Suppose we want to distribute some images to test our tool against. For some reason we want super huge images and maybe a lot of them, maybe for performance testing. This would not be wise to check into our main repo.

Let's assume we placed the images in images/ next to our src/ dir (at the crate root)

Let's start be creating a test crate (library) - I named it testdata:

cargo init --lib

#![feature(option_flattening)]
use std::path::PathBuf;

pub fn get_project_path() -> Option<PathBuf> {
    PathBuf::from(file!()).parent()
    .map(|p| p.parent())
    .flatten()
    .map(|p| p.join("images"))
}


#[test]
fn test_path() {
    dbg!(get_project_path());
}

Pretty simple, no? The main part is just the file!() macro. This returns the absolute path to lib.rs whether it is local or compiled somewhere on your computer or whatever shit you run this on.

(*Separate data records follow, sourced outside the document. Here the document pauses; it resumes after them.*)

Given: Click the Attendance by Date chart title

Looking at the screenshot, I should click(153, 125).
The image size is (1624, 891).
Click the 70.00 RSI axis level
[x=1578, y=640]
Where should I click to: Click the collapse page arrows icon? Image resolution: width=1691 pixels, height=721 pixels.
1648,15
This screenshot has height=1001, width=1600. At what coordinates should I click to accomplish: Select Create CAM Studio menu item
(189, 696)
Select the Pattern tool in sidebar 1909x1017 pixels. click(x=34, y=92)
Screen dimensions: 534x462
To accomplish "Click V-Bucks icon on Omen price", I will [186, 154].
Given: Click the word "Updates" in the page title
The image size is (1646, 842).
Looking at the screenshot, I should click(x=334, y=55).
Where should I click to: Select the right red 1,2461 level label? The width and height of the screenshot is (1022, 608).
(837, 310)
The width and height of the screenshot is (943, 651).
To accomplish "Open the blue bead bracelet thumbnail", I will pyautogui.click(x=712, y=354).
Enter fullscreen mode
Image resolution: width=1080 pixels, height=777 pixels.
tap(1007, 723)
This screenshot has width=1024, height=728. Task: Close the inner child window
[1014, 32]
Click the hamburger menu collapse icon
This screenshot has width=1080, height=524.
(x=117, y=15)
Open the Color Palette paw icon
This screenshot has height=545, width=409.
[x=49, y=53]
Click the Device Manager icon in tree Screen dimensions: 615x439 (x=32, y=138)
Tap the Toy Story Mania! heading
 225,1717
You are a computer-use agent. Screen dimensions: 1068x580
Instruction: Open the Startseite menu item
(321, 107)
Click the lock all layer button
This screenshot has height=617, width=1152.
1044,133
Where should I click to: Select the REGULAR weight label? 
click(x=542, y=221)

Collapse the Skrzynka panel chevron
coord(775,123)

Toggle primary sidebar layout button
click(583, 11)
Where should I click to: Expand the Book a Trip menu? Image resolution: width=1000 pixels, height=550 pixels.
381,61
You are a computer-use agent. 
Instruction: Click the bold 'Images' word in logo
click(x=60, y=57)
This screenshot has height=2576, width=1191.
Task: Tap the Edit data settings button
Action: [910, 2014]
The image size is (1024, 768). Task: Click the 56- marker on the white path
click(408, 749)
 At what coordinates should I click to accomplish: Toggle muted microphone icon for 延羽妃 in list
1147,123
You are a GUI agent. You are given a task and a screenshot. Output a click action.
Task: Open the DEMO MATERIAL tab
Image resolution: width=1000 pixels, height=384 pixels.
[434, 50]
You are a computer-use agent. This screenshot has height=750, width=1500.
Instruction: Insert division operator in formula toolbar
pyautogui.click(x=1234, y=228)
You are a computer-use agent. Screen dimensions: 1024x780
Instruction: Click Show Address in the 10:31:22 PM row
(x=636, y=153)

In our actual crate, include the test crate either from crates.io, locally or from git - whatever you like. See here for more info:

https://doc.rust-lang.org/cargo/reference/specifying-dependencies.html

We specify the dependencies as dev-dependencies so they do not get build on a regular build:

[dev-dependencies]
testdata = { path = "../testdata"}
#testdata = { git = "https://github..."}

Then in main.rs:

#[cfg(test)]
use testdata;
#[cfg(test)]
use std::fs;

fn main() {
    println!("Yo");
}

#[test]
fn show_pics() {
    let dir = testdata::get_project_path().unwrap();
    for entry in fs::read_dir(dir).unwrap(){
        println!("{:?}", entry.unwrap());
    }
}

If you then run your test with cargo test -- --nocapture (shows regular output as opposed to cargo test) you should now get access/see all your images supplied in your images/ folder of your testdata crate.